Chris Paul da un recital ante los Rockets y les manda al séptimo

Cuando los Rockets traspasaron a Chris Paul el pasado verano para acomodar a un amigo de Harden, Russell Westbrook, en su costado muchos se preguntaron qué había pasado con el anterior y si el nuevo se iba a someter al dictado. las respuestas todavía no han llegado. Paul es un personaje difícil pero un base absolutamente extraordinario y Westbrook le quitó un MVP a su ahora compadre Harden. Mucho nivel, pero no es ésa la discusión: preguntas, respuestas y, sobre todo, soluciones. Nada y todo está claro, guerra cruenta por llevar la razón en esta disputa más de despachos que de cancha. Y Paul se puede dar ya por satisfecho. Aguanta en un equipo en el que se suponía que no iba a seguir tras el inicio de temporada y ha llevado a un conjunto que sale de despedir a sus dos estrellas a la postemporada y a forzar al límite a sus ex, que se ven ya en un séptimo partido de primera ronda, con una rotación corta y exhausta y con los Lakers, favorito a todo, en el horizonte. 

Por si fuera poco para CP3, golpecito en la espalda (que no en las partes nobles, ¿o sí?) de un Russell Westbrook que se vio desnortado por completo. La cabeza del revés. Se le nota falto de confianza porque la mayoría de las siete pérdidas que cometió, la última de ellas para que se les diera por perdida la contienda, fueron por querer pasar el balón y la responsabilidad al no verse él con las fuerzas suficientes. Sale de una lesión complicada y es su segundo día dentro de las pista, se le disculpa a la vez que se debe decir que sus números (8/15 en tiros para 17 puntos) no hacen ninguna justicia al horrendo partido firmado. El jugador por el que Daryl Morey traspasó a Paul se cae en el momento en el que el también presidente de la NBPA se levanta cual monumento para decir algo así como ‘os lo dije‘. Hay partido.
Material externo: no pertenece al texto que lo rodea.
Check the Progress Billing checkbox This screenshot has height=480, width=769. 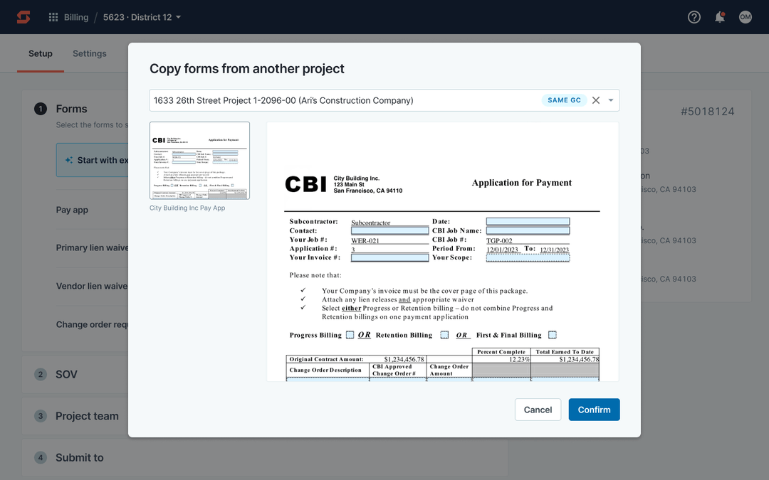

De inicio se vio lentitud en los ataques. Manos reprimidas. En un bando, el miedo a perder; en el otro, el miedo a arriesgarse y perder. En el bando local salió un Danilo Gallinari ausente en otros momentos de la serie. Por parte de los texanos, Harden y más Harden. La estrategia de D’Antoni de meter a Westbrook en pausas del ’13’ ayudó a intentar meterle en la eliminatoria, pero no tiene el ritmo; metió tantos puntos porque es muy bueno, pero cuajando una actuación globalmente mala. Los Rockets se fueron ganando al descanso, pero con la mosca detrás de la oreja: pocos puntos, Oklahoma City tenía un cambio de marcha más. 

Harden tuvo que pedir ayuda porque Gordon, su segundo espada durante estas semanas, también falló hoy. House (12) desde el banquillo y Covington (18+5+5+3) temible en los dos aros aportaron luz a las tinieblas de Mike D’Antoni, que cortaba de raíz cualquier acercamiento de los Thunder y que avisaba de las faltas de concentración de sus jugadores. Y se cumplió lo que vio. Primero de la mano de Gallinari, luego con dos triples consecutivos de Lu Dort para regocijo de muchos, por último, con Paul se armó el gran problema. Donovan tardó mucho en sacar a su estrella en el último cuarto, pero justo a tiempo. No sólo sus 28 puntos (más 7 rebotes, 3 asistencias y 3 robos), sino la inteligencia para conseguirlo: hundió a Jeff Green, el alto de los bajitos Rockets, en dos acciones seguidas para que los suyos tomaran el mando, le sacó una falta de pillo a Covington a trece segundos para el final y esa pérdida de Westbrook llevó a Gallo a la línea de libres para sentenciar el 104-100 con el que se cerró este sexto y no definitivo partido.